Numbers: Their Tales, Types, and Treasures.

Chapter 1: Numbers and Counting

 

1.10.COUNTING BY THE ORDINAL PRINCIPLE

The ability to do things systematically in some order is a prerequisite for counting. It is already present in primates and is probably connected with what one can do with one's hands. When manipulating several objects at a time, it becomes necessary to do this in a certain order, thereby avoiding doing something at the wrong time or unnecessarily twice. Indeed, primates can be observed to proceed in a very systematic and orderly way when harvesting fruits from the branches of a tree or when searching each other's fur in mutual grooming activities.

More directly related to counting is the observation that objects in a finite set can always be brought in a certain order. This can be done, for example, by arranging them in a row or by sorting them according to size, weight, or some other property. The ordinal principle for counting states that even in case of an apparently disordered set like the one in figure 1.2, we have to take the objects in a certain order, as first, second, third, and so on. In figures 1.4 and 1.5, this order is symbolized by the chain of arrows leading from one object to the next.

But the set of objects to be counted need not have any predefined order. Indeed, the set of pebbles in figure 1.6 is a typical set without natural predefined ordering. During counting, we associate each object in the chain with a unique counting tag. The counting tags are always used in a fixed order; that is, they must be from an ordered set whose elements are in a predefined, strict, and invariable order. Counting tags are useful only if they are always used in the same order. Then the last tag given to the last object in the chain would describe the cardinality of the set.

In mathematics, a set with this kind of strict ordering is called a sequence. In a sequence there is a unique “first element,” and every element in a sequence has a unique successor.

The most natural counting tags are, of course, the familiar symbols (1, 2, 3, 4, 5,…). They have a natural, predefined order. The set of natural numbers used for counting starts with 1, and then every number has a unique successor:

1 < 2 < 3 < 4 < 5 <…(natural order of natural numbers).

The strict order of the cardinal numbers makes them suitable as counting tags, and hence the (finite) natural numbers serve as ordinal numbers and as cardinal numbers at the same time. In the process of counting, each ordinal number is at the same time the cardinal number of the set of already-counted objects.

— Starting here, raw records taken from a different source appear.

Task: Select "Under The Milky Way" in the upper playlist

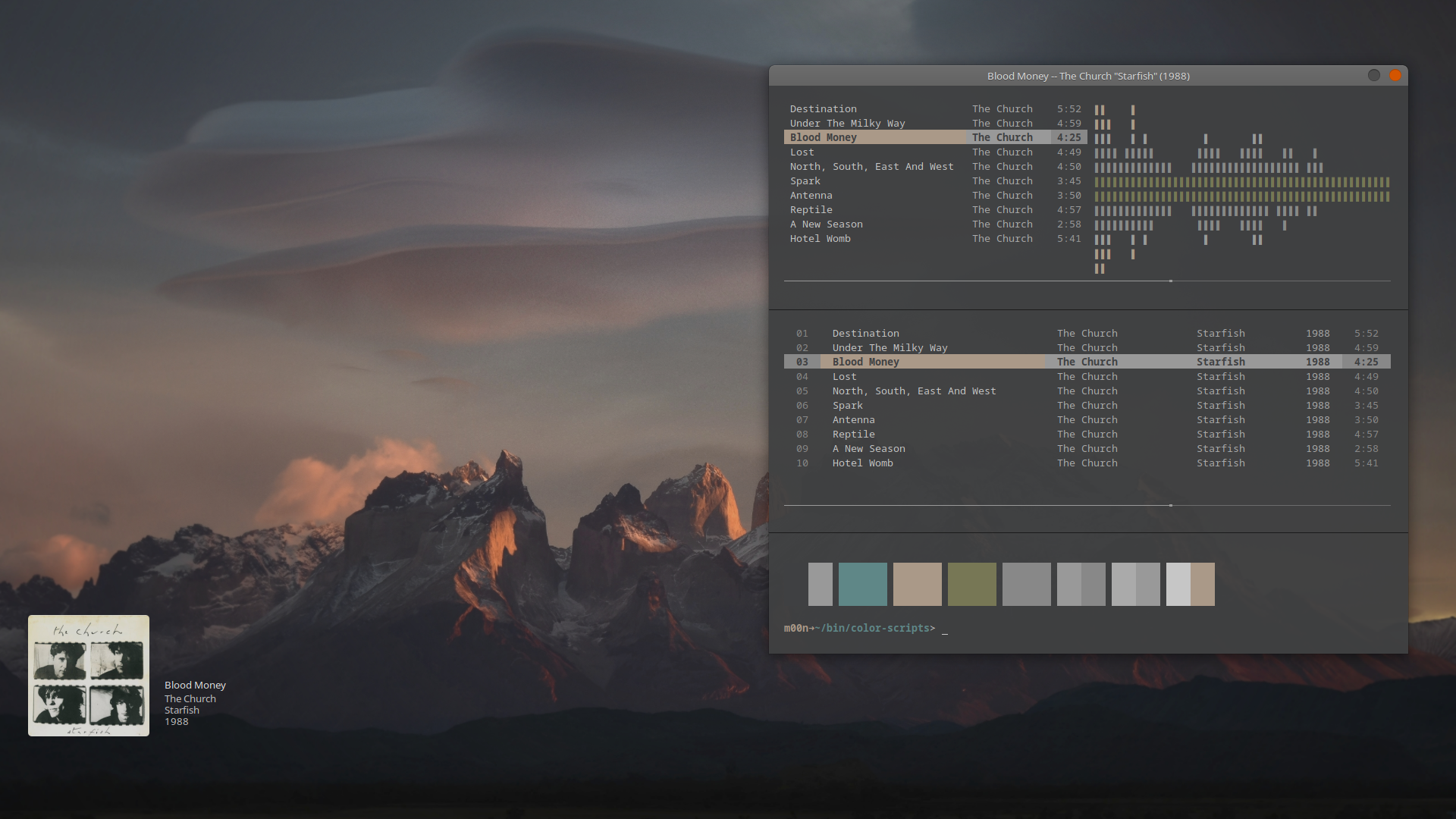Action: [848, 124]
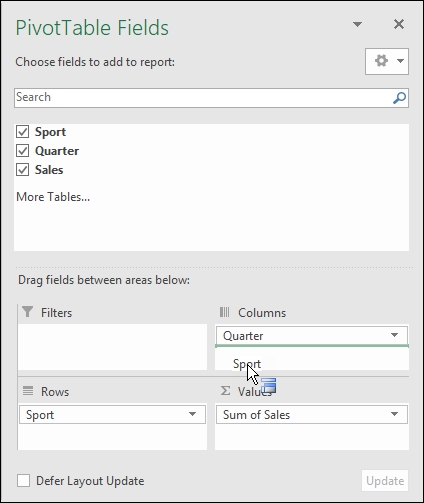Screen dimensions: 424x503
Task: Click inside the Search fields box
Action: (x=203, y=98)
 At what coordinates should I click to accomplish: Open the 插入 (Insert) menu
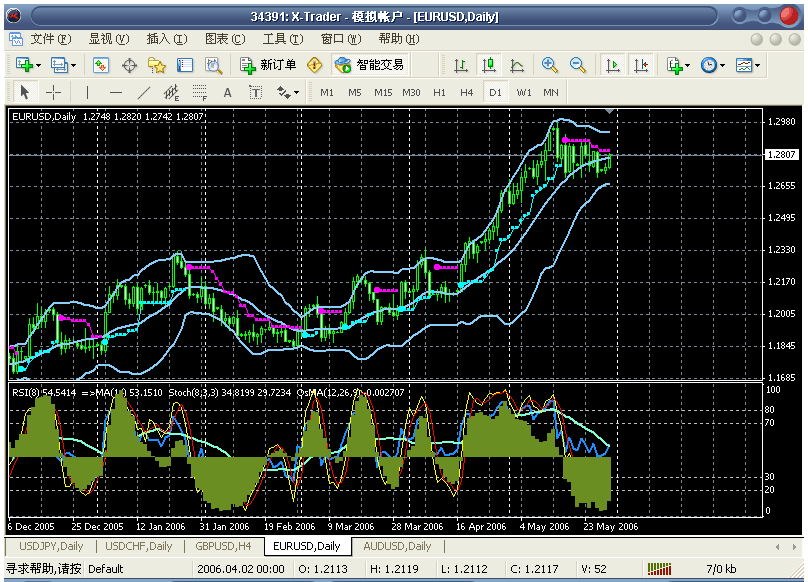(166, 39)
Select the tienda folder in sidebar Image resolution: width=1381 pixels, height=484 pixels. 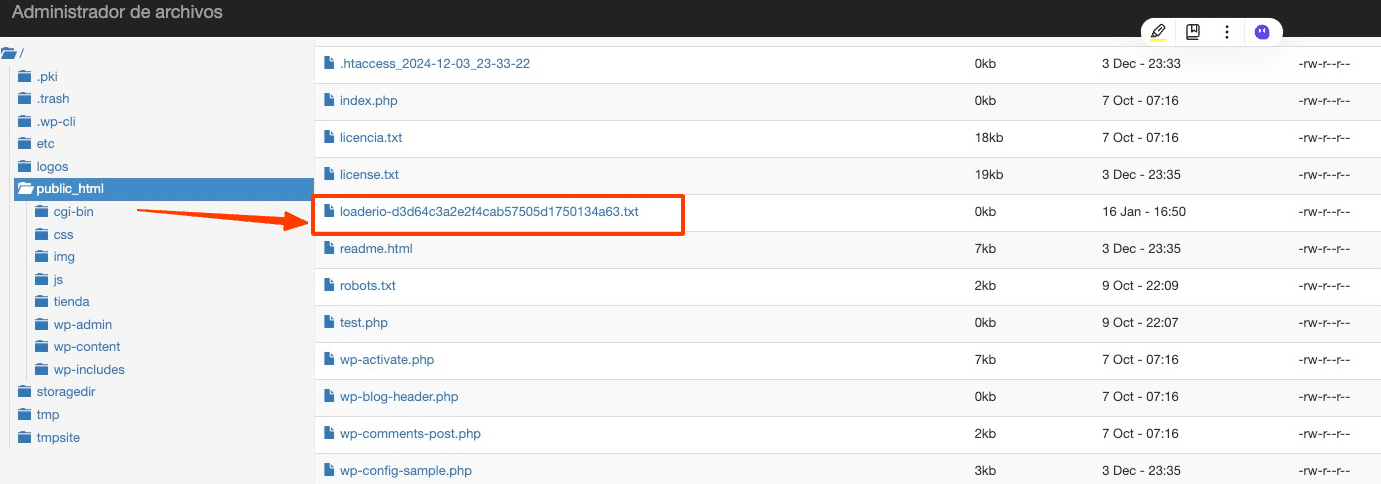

Obviously, the bijection principle and the ordinal principle closely work together in the process of counting. The counting tags (number words or number symbols) form an ordered sequence with a unique first element, and each counting tag has a unique successor. And when we reach a certain number word during counting, we have actually recited all number words that were first in the sequence. For example, reaching “six” as a result of counting means that we have counted “one, two, three, four, five, six.” The counting procedure thus establishes a one-to-one correspondence (or bijection) between a given set of six elements and the set of number words up to six, as shown, for example, in figure 1.7. We learn from this that a sentence like

“This box contains six items”

is actually a very brief account of the activity of counting. This statement actually means something like

“I have just found a one-to-one correspondence between the set of objects in the box and the following set of number words {onetwothreefourfivesix}.”

And this just means that the set of objects in the box contains exactly as many elements as the initial section of the sequence of number words, which (in virtue of the strict ordering) is uniquely determined by the word six.